## Prompt
Your reply should be only the number of lines in the records that contain the word "item".
Given records: Begin
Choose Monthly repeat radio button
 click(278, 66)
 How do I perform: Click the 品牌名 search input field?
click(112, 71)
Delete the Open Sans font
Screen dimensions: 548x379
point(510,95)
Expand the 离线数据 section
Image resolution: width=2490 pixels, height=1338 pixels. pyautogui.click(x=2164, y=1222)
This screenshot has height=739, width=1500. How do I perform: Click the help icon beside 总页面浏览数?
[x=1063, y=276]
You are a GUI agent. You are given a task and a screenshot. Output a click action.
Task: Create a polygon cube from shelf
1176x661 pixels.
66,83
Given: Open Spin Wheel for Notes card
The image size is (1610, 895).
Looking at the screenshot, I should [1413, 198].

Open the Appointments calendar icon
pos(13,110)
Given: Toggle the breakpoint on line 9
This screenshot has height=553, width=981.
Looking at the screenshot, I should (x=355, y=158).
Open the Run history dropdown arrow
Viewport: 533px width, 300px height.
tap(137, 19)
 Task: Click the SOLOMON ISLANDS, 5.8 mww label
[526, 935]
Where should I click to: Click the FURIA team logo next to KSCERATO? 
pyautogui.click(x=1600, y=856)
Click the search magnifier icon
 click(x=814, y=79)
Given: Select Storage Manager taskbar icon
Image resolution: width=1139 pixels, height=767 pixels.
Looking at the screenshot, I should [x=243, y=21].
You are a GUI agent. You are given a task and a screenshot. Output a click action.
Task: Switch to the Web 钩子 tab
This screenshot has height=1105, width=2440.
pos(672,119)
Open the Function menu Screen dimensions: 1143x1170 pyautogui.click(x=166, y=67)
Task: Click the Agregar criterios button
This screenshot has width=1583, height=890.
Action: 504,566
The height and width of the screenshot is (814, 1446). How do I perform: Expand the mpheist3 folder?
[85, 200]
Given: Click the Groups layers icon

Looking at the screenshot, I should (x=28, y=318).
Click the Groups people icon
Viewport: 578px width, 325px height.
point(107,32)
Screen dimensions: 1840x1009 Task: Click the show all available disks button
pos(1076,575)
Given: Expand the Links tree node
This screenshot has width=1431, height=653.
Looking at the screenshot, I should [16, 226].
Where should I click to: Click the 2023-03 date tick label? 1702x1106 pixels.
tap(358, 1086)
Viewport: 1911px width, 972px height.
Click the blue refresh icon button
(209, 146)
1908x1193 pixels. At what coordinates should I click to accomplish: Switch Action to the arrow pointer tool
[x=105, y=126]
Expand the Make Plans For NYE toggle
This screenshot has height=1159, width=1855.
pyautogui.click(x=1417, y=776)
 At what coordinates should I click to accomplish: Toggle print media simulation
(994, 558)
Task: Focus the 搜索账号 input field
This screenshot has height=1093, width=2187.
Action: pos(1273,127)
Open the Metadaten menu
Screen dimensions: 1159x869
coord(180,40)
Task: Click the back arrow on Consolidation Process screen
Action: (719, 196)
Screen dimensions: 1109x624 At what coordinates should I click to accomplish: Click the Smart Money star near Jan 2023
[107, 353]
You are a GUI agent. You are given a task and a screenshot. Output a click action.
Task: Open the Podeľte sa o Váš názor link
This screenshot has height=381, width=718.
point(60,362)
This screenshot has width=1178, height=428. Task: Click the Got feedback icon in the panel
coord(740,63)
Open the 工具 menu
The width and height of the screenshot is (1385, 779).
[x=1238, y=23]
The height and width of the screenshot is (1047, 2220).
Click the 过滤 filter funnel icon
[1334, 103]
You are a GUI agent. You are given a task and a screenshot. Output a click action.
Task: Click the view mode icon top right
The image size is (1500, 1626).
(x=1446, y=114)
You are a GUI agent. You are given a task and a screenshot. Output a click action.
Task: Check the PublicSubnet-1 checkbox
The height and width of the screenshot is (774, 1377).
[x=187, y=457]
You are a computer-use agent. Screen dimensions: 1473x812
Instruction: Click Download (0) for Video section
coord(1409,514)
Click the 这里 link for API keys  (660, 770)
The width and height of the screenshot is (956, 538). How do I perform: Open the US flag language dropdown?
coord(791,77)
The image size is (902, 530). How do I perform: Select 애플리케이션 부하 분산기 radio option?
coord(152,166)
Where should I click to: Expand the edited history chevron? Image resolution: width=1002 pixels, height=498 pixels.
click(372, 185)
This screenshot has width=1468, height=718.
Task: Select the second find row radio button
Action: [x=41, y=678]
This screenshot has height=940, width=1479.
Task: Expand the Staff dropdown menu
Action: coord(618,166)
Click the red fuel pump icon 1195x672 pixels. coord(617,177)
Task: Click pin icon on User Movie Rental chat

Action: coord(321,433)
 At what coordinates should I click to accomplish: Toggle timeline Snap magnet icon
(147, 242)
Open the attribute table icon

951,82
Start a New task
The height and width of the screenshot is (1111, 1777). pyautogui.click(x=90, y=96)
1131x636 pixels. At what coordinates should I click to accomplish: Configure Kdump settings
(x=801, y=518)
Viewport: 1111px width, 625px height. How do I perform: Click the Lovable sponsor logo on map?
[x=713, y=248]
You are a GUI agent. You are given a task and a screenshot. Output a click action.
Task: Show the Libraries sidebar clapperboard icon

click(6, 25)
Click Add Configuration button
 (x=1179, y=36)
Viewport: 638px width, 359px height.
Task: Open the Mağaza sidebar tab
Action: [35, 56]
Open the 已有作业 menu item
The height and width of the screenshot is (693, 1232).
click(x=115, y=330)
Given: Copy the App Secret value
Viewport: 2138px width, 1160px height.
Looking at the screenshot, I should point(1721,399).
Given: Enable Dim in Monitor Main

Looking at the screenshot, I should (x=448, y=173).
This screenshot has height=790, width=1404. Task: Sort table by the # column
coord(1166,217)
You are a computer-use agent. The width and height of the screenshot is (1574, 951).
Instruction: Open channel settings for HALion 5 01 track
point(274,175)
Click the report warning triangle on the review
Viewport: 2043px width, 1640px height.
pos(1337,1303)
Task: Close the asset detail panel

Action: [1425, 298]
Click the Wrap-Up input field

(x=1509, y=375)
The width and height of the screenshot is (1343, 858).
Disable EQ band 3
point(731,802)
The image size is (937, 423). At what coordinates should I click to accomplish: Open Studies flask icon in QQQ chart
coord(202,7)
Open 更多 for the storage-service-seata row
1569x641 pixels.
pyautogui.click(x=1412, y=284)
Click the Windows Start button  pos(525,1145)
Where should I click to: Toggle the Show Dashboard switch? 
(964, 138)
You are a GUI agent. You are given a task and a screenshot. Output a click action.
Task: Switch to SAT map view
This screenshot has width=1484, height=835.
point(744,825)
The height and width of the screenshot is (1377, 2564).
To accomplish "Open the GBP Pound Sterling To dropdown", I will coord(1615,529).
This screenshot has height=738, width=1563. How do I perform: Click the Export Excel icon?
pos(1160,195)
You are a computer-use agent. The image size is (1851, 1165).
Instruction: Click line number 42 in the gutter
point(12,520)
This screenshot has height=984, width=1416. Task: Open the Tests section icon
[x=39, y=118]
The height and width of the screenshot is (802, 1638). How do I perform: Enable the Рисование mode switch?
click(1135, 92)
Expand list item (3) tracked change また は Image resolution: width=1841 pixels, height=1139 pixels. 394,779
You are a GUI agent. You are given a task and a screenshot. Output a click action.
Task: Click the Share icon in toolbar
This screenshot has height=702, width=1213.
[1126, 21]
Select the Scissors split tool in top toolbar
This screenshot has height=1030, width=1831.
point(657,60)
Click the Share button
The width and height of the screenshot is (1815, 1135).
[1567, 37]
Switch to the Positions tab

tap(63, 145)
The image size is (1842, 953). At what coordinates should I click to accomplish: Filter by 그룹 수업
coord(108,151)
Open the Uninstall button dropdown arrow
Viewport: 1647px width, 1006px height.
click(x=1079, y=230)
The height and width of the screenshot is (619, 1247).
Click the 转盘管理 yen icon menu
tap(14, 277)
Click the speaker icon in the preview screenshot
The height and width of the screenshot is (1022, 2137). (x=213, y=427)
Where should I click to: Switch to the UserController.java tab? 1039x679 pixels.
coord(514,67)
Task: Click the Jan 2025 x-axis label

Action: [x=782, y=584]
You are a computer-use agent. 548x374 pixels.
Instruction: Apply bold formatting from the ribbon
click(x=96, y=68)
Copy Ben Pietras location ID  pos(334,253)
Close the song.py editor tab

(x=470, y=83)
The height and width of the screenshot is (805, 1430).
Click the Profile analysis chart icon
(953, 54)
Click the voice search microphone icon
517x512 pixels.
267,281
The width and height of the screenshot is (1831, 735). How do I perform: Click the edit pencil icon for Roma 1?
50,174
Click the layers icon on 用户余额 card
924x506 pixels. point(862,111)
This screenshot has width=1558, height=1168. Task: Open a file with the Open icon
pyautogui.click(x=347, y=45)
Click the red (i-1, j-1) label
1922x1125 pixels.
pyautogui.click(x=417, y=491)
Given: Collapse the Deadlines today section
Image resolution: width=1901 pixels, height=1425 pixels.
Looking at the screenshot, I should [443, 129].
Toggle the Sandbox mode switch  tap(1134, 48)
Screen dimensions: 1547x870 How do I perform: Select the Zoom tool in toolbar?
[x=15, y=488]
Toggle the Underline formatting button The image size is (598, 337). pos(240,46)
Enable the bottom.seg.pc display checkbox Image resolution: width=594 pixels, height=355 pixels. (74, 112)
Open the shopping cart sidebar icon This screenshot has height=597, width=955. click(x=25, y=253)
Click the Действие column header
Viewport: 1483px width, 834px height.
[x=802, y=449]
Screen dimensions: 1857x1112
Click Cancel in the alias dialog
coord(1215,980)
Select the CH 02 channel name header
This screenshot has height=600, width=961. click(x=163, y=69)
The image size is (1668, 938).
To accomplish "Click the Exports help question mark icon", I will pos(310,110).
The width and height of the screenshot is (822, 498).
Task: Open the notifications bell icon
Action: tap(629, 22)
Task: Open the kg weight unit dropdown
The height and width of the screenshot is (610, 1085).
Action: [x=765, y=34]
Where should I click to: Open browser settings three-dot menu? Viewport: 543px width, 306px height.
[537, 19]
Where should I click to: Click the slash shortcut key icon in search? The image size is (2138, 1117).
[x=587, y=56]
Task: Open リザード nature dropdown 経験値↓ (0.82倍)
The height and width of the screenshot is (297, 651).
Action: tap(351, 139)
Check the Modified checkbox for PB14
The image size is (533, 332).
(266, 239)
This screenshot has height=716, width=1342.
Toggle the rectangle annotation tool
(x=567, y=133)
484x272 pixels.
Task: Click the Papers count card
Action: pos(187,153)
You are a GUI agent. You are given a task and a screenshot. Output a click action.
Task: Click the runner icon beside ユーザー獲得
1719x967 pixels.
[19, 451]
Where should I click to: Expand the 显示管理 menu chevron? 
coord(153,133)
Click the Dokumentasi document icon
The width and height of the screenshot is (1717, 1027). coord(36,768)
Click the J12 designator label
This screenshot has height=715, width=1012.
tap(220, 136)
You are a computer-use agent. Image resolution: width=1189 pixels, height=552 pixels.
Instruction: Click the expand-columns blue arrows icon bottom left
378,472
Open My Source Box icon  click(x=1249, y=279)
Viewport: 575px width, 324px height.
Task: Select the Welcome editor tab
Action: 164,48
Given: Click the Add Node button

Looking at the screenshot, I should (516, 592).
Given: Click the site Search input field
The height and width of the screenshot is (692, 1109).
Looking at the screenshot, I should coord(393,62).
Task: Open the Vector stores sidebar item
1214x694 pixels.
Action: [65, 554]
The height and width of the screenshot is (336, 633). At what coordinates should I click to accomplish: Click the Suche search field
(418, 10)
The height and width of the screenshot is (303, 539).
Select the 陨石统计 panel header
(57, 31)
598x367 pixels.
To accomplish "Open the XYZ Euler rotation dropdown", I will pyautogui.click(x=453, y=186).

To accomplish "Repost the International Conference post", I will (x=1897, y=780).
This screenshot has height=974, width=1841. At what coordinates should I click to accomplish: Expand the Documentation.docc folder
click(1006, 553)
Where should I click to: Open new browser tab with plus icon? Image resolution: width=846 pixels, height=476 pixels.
Given records: End
## Solution to this task
3